The marriage amendment is expected to pass in five states but in three states victory for its socially conservative supporters is not a sure thing, reports the Washington Times.
These include Arizona, Wisconsin and South Dakota, where the amendment has been widely criticized for its limitations to both heterosexual and homosexual unions. Groups such as Arizona Together, Fair Wisconsin and South Dakotans Against Discrimination are waging campaigns against the amendment. In Arizona, polls show that voters are concerned about its effects on health benefits to families (which could be the result of an ad paid for by Arizona Together).
Fair Wisconsin’s website lays out 20 possible effects of the ban, including limiting access to protection for victims of domestic abuse. While in South Dakota, the amendment has been called poorly worded.

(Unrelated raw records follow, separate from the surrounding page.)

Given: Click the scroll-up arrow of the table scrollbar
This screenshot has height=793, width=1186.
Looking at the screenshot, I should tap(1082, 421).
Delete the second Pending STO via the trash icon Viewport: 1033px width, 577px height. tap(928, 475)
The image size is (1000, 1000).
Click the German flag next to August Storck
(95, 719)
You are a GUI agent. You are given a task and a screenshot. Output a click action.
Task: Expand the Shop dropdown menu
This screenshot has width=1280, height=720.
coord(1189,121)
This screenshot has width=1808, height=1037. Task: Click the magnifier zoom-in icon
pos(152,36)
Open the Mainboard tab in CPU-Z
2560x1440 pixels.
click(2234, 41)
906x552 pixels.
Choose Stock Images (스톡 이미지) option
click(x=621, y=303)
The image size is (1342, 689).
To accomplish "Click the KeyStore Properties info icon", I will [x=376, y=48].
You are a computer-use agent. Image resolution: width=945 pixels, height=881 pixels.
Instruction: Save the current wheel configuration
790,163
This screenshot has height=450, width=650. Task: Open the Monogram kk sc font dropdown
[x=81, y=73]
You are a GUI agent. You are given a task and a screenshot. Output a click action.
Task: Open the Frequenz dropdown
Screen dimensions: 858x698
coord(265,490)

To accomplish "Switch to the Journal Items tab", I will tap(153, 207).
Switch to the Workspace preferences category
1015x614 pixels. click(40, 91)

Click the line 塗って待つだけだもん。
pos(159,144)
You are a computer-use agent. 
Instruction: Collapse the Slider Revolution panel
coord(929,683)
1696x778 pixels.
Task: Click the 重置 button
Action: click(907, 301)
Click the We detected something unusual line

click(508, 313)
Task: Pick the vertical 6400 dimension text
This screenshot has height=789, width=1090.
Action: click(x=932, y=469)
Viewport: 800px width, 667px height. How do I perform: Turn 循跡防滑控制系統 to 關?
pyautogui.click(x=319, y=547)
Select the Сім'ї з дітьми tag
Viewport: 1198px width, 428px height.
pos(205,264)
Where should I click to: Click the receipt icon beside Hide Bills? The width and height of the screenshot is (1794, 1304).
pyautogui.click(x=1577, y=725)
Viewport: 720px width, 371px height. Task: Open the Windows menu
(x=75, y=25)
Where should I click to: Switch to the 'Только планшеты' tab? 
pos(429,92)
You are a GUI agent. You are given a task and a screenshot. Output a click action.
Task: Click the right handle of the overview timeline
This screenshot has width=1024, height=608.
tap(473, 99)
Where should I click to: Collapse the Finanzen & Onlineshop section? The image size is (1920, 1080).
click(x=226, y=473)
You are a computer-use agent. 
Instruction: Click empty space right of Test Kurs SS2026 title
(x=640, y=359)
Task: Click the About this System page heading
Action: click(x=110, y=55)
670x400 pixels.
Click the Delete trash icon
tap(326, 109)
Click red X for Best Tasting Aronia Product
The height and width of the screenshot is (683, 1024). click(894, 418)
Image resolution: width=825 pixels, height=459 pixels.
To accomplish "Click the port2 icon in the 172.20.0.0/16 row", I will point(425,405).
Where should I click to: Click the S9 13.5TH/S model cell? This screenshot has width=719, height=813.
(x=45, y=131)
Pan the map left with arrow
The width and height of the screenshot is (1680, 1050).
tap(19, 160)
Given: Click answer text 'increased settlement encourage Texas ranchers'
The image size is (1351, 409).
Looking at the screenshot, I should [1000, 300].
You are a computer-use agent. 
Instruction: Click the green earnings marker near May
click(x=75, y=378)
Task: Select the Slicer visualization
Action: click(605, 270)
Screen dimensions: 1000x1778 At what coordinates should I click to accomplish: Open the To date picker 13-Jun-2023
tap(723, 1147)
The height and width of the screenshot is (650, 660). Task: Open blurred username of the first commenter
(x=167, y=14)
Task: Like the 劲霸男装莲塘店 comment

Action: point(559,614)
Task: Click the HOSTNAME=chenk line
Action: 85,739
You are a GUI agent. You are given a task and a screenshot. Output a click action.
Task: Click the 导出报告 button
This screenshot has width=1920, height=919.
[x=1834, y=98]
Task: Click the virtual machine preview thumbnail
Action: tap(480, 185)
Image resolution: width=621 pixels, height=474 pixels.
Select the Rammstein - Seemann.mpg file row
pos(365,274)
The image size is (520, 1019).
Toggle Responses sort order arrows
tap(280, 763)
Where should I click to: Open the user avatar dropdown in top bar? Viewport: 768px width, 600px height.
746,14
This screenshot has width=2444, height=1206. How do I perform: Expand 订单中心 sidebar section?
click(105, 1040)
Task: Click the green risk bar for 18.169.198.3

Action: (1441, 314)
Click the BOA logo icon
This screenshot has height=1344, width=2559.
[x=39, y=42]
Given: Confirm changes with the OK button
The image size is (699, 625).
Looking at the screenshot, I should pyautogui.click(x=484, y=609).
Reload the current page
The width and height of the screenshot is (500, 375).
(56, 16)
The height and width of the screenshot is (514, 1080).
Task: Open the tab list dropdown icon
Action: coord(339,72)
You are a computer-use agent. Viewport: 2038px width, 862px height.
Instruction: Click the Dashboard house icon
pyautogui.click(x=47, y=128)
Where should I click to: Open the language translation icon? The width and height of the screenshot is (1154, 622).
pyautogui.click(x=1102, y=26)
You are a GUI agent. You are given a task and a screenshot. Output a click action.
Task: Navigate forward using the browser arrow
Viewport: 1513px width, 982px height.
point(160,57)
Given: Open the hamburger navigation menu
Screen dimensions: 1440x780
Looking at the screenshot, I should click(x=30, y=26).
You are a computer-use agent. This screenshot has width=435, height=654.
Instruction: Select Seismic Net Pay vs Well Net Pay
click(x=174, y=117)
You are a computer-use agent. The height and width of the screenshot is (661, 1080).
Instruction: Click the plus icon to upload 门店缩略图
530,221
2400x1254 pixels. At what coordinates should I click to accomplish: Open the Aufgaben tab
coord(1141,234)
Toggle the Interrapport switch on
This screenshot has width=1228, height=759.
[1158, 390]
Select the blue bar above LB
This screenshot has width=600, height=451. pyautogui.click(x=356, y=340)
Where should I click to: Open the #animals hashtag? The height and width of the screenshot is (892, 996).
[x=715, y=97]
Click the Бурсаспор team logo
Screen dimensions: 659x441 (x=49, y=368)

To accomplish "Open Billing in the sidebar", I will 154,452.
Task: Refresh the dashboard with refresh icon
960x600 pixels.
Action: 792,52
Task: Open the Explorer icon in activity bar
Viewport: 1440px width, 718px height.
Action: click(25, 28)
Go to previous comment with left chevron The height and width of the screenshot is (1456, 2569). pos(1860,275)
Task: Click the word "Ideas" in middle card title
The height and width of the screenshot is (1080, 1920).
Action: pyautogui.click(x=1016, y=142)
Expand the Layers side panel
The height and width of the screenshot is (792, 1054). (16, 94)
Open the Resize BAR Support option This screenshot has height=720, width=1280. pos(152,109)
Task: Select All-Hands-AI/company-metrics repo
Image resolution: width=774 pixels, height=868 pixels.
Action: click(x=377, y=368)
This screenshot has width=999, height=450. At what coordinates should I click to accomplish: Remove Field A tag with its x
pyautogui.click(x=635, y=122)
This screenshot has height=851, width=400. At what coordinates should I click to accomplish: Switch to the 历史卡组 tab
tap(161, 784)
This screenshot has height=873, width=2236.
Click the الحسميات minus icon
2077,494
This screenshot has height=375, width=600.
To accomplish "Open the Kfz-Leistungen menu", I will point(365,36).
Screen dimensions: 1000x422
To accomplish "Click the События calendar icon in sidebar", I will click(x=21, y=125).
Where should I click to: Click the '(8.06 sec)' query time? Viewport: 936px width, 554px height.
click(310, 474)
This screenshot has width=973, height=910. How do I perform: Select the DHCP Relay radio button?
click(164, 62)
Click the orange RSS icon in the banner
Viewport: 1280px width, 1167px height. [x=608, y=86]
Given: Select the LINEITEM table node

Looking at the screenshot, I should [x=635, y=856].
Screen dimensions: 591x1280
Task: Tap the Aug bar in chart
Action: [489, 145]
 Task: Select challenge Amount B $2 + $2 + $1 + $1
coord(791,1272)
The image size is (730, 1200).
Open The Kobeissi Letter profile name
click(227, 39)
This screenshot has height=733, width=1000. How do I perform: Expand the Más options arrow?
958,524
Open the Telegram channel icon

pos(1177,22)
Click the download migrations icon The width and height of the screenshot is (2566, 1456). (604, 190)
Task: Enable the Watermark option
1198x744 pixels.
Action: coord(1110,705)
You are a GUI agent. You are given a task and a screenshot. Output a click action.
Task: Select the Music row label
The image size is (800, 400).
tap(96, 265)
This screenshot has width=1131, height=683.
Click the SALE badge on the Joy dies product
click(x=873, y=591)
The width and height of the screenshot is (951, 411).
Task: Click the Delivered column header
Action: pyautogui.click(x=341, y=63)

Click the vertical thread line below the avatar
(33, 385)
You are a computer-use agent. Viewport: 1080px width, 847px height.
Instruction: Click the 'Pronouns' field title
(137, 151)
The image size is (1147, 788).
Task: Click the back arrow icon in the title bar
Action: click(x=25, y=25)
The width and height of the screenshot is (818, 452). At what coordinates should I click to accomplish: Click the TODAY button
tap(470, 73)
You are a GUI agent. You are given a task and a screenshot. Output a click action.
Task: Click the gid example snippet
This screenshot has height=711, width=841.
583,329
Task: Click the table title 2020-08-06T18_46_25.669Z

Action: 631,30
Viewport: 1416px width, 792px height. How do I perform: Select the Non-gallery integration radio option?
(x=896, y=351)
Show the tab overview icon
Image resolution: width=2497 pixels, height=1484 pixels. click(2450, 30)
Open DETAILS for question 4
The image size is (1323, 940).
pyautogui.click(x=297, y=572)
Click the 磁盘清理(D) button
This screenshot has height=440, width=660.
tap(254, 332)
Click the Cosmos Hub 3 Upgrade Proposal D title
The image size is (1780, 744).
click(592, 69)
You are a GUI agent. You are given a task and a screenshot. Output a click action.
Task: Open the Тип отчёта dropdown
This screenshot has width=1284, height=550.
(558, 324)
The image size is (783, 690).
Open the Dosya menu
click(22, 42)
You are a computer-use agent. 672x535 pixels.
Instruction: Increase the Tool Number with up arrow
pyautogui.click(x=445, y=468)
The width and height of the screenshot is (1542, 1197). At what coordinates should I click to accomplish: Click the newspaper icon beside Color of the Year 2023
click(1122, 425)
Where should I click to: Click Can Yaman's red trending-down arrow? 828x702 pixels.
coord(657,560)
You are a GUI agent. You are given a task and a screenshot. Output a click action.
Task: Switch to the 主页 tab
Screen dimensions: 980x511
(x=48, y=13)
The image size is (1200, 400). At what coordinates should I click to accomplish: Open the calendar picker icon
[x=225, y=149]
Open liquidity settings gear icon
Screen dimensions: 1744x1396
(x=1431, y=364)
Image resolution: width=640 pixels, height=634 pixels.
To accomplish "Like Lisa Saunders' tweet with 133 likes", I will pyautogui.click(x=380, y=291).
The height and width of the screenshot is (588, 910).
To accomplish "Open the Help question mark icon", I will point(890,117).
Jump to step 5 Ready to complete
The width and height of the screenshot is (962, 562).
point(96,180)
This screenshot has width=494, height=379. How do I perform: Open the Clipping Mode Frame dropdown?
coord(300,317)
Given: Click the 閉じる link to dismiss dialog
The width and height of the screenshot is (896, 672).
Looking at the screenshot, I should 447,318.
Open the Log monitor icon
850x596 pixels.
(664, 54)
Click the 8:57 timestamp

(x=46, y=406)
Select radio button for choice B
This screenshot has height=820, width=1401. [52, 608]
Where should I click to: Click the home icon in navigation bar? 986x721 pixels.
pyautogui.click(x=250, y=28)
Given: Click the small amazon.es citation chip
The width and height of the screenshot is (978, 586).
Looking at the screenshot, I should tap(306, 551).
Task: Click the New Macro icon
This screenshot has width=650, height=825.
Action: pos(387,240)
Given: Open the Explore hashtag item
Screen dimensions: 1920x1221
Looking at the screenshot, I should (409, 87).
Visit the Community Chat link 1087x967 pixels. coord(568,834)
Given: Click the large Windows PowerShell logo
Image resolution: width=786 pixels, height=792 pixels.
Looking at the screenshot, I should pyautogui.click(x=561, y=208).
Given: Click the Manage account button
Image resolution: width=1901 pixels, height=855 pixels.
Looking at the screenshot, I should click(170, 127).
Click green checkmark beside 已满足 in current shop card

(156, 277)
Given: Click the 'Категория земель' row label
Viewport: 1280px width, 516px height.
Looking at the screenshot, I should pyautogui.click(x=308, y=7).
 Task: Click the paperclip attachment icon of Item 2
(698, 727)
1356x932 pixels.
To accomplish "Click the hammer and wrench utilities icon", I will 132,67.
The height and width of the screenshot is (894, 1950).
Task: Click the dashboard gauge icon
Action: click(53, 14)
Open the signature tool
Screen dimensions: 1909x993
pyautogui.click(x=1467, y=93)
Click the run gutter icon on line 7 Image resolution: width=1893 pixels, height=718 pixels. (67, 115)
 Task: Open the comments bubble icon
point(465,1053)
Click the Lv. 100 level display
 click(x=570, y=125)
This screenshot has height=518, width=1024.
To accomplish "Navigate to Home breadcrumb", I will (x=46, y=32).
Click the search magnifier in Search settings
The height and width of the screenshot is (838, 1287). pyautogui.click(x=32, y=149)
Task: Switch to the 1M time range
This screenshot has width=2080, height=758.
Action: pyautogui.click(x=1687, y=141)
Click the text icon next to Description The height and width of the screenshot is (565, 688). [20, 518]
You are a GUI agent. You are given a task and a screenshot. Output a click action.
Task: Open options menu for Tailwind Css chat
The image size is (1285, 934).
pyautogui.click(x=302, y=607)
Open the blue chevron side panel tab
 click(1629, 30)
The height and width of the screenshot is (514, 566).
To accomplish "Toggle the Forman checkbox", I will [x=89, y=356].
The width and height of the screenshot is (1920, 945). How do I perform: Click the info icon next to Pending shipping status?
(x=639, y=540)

The words on the ballot will vary widely: from simplest definition in Idaho of “a marriage between a man and a woman is the only domestic legal union that shall be valid or recognized in this state,” to South Carolina’s complex description which includes the phrase “This State and its political subdivisions shall not recognize or give effect to a legal status, right, or claim created by another jurisdiction regarding any other domestic union.”
One woman in Wisconsin wrote in to the Sheboygan Press to express her opposition to the wording of the amendment: “Most confusing of all, the amendment bans two separate things — gay marriage and ‘anything substantially similar to marriage,’: wrote Barbara Hill. “Many voters may want to preclude the possibility of gay marriage but allow adults to commit to one another in a legal way.”